The film pays homage to previous films in similar genres (“Are you wearing my Evil Dead t-shirt?” asks Needy.), and while seeking perfection, it also makes fun of itself (it doesn’t take its message seriously like, say, Tori Amos did in her album, Boys for Pele). This is Heathers meets Evil Dead meets Faster Pussycat, Kill! Kill!, while never abandoning its own identity. Cody’s script (who also wrote 2007’s Juno) shows a writer with intelligence, wit, and at home with exploitation genre. Similarly, Kusama turns the tables on sexual objectification and Megan Fox’s public image. Suddenly, and perhaps for the first time, Fox is in control of her sex appeal both through humor and horror.
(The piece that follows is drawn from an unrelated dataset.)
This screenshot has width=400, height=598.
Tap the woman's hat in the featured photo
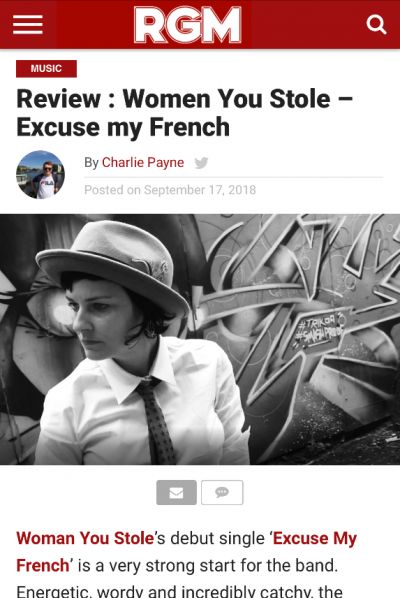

There’s a sense of strange humility (if one can call it that in an exploitation film) coming from Fox because she became human through the whole process—a girl who’s just trying her best to be herself but keeps failing.

The script moves fast and delivers great one-liners. When Needy appeals to Jennifer to save Chip, she recalls childhood memories, to which Jennifer replies, “Um, okay, Hannah Montana!” When the band members begin their sacrifice incantations, Nikolai opens up a piece of folded paper that presumably contains the incantation itself. His bandmate looks at him in confusion, and Nikolai responds, “What? I found it online.”

Jennifer’s Body isn’t trying to prove anything ideologically or otherwise. This is a fun ride through the amusement park of crazy female sexuality with a touch of horror and gore (there are William Friedkin’s The Exorcist-inspired moments), but mostly humor. Going through teenage changes is both funny and horrific, and Kusama and Cody have captured the beauty and ugliness of growing up, while having fun and bending the genre that ultimately escapes categorization. Girls just want to have fun, but the fun can turn horrific, and in Jennifer’s and Needy’s case, deadly. Female friendships sometimes border on obsessive, and you never know when a girl might turn on you because some have a special talent at being the meanest and most evil monsters in the room.